> Example: The library is doing a
"retrospective conversion" of its card
> catalog to an OPAC ("Online Public Access Catalog"). The cards are
> mechanically scanned. They are nominally in order, however, due to being
> handled by humans, a lot, there "might be" some errors in sequence.
> "Might" - yeah, right. Which sort is "better"?
"Shell-Metzner" or
> "shaker"?
On Sun, 12 Apr 2009, Roy J. Tellason wrote:
Shell-Metzner I've at least heard of, but not
that other one. I would
suppose that this stuff is covered in some texts (that I don't happen to
have), but do you know offhand if it's online anyplace? I'm still working
on getting a better understanding of all of this stuff...

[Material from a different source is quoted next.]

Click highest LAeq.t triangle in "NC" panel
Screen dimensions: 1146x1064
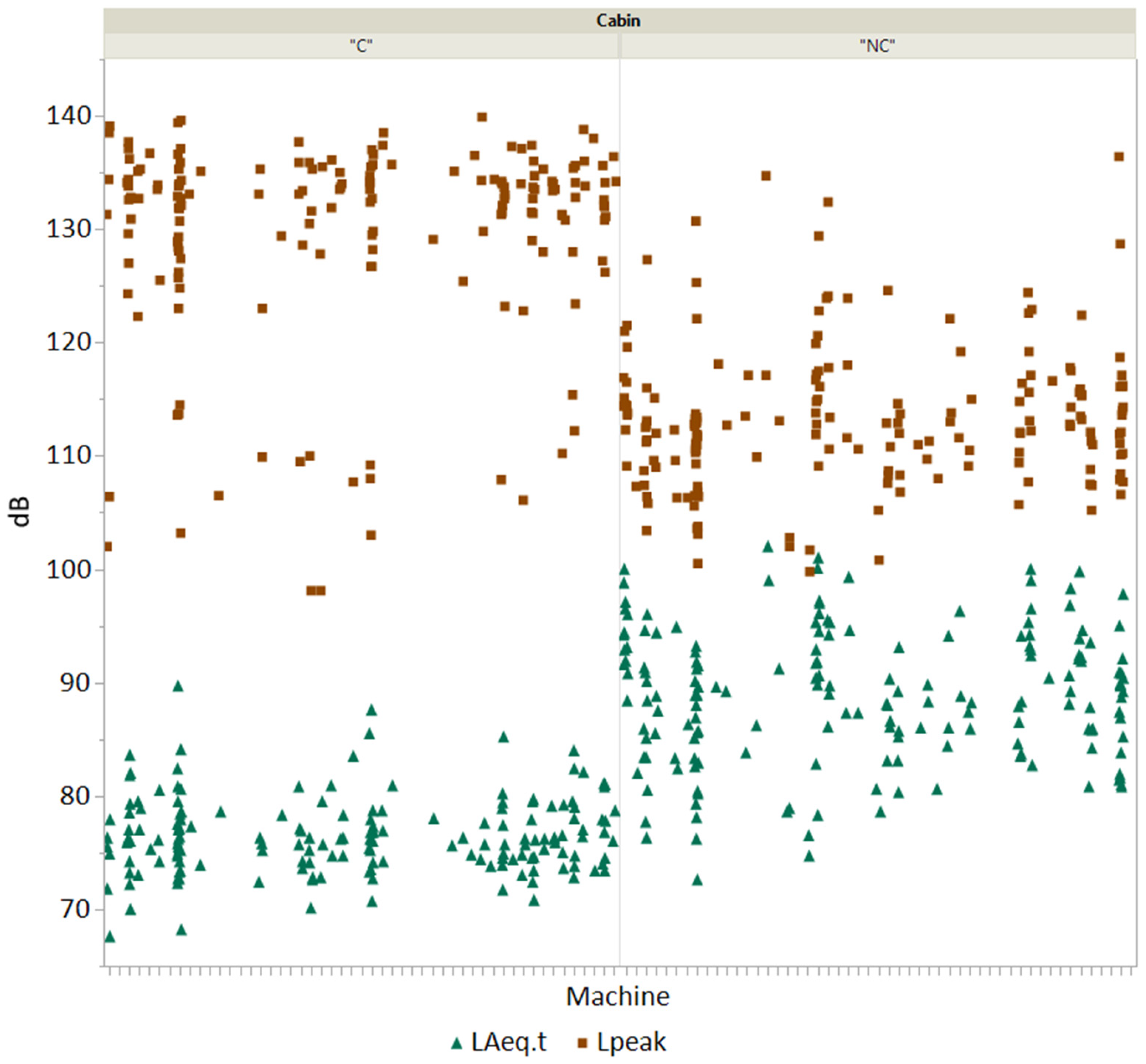pyautogui.click(x=768, y=547)
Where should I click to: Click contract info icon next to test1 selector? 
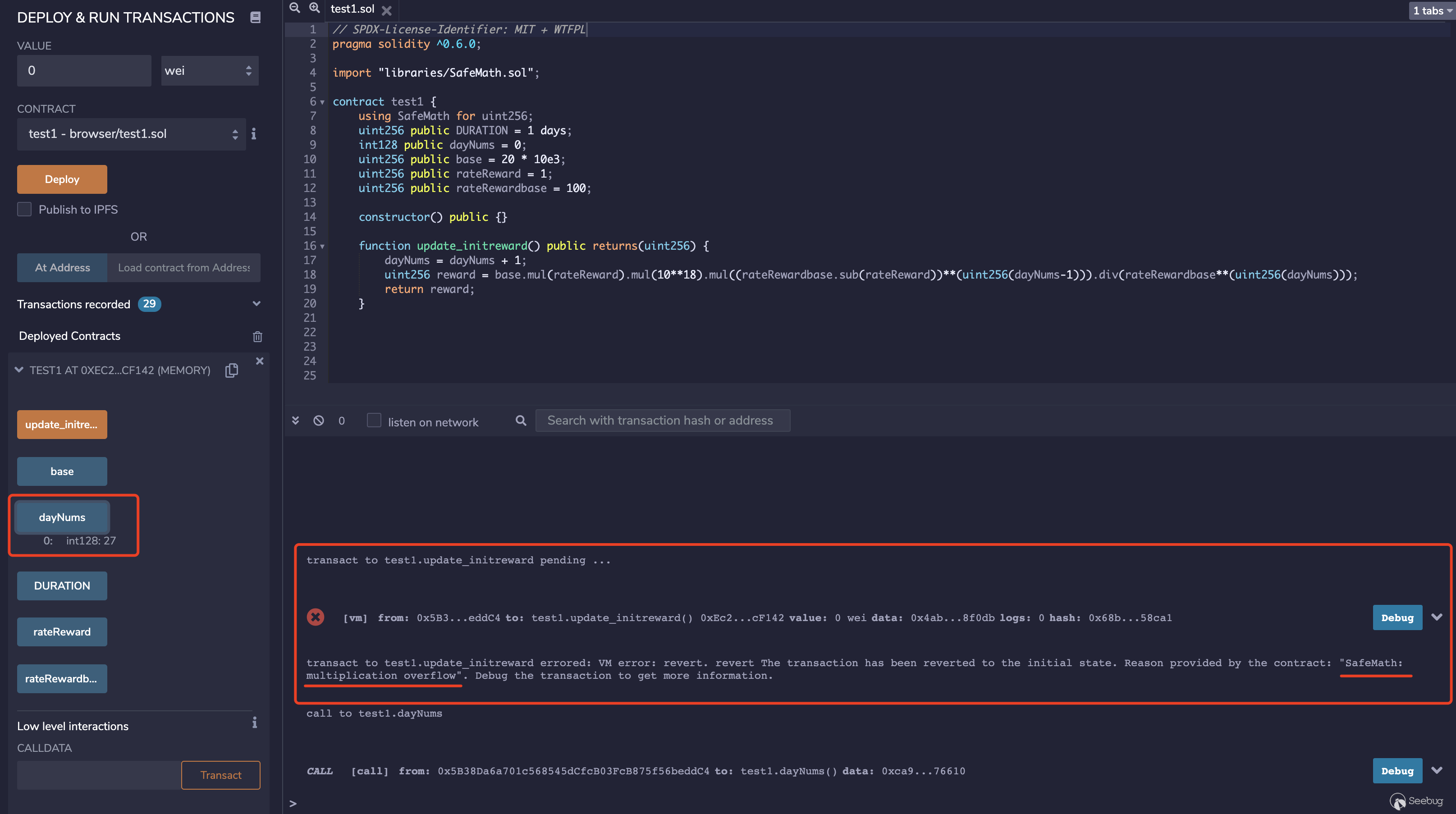[x=254, y=134]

Good. I'd hate to meet anybody who thinks that they already understand
ALL of it!
Try page 110 of Knuth's "Sorting and Searching" (Volume 3 of "Art of
Programming" ISBN 0-201-03803-X)
Rather oversimplified:
Take a plain bubble sort; add a conditional test to end early if NO
changes were made during a pass. Modify the end points of the passes, so
that it doesn't bother going back through territory that has already
achieved final order. So far, that is just optimizing the bubble sort
algorithm. Now modify it so that it alternates the passes between going
left to right and going right to left. THAT is a "Shaker Sort". It is
just one variety of "Bubble Sort", and for worst case scenario (and almost
as bad with truly random data), it could end up needing N-1 passes, with
an average of N/2 (approx) comparisons in each pass, which is TERRIBLE
performance. BUT, . . . if the data happens to already be in order, it
will require ONE pass with N-1 comparisons, V Shell-Metzner still going
through the same amount of work as for random data. Shaker will require
a maximum of one more pass than the number of elements that are out of
order. That ability to take advantage of existing order can be rather
important in the real world.
In addition to data that is partially in order, many managers who ought to
know better, instead of merging data sets will append a small amount of
new data to the end of a sorted data set and then "sort" to put it back
into order. For a basic Bubble sort, that provides WORST CASE, with N-1
passes of ~N/2 comparisons per pass. Swapping endpoints so that the
passes go right to left instead of left to right, immediately reduces it
from N-1 passes to the maximum nuber of passes being
the count of new data
elements added.
In an analogous situation, a compression algorithm that takes into account
the type of data being compressed might outperform an algorithm that is
theoretically significantly "better" for "random" data.
--
Grumpy Ol' Fred cisin at
xenosoft.com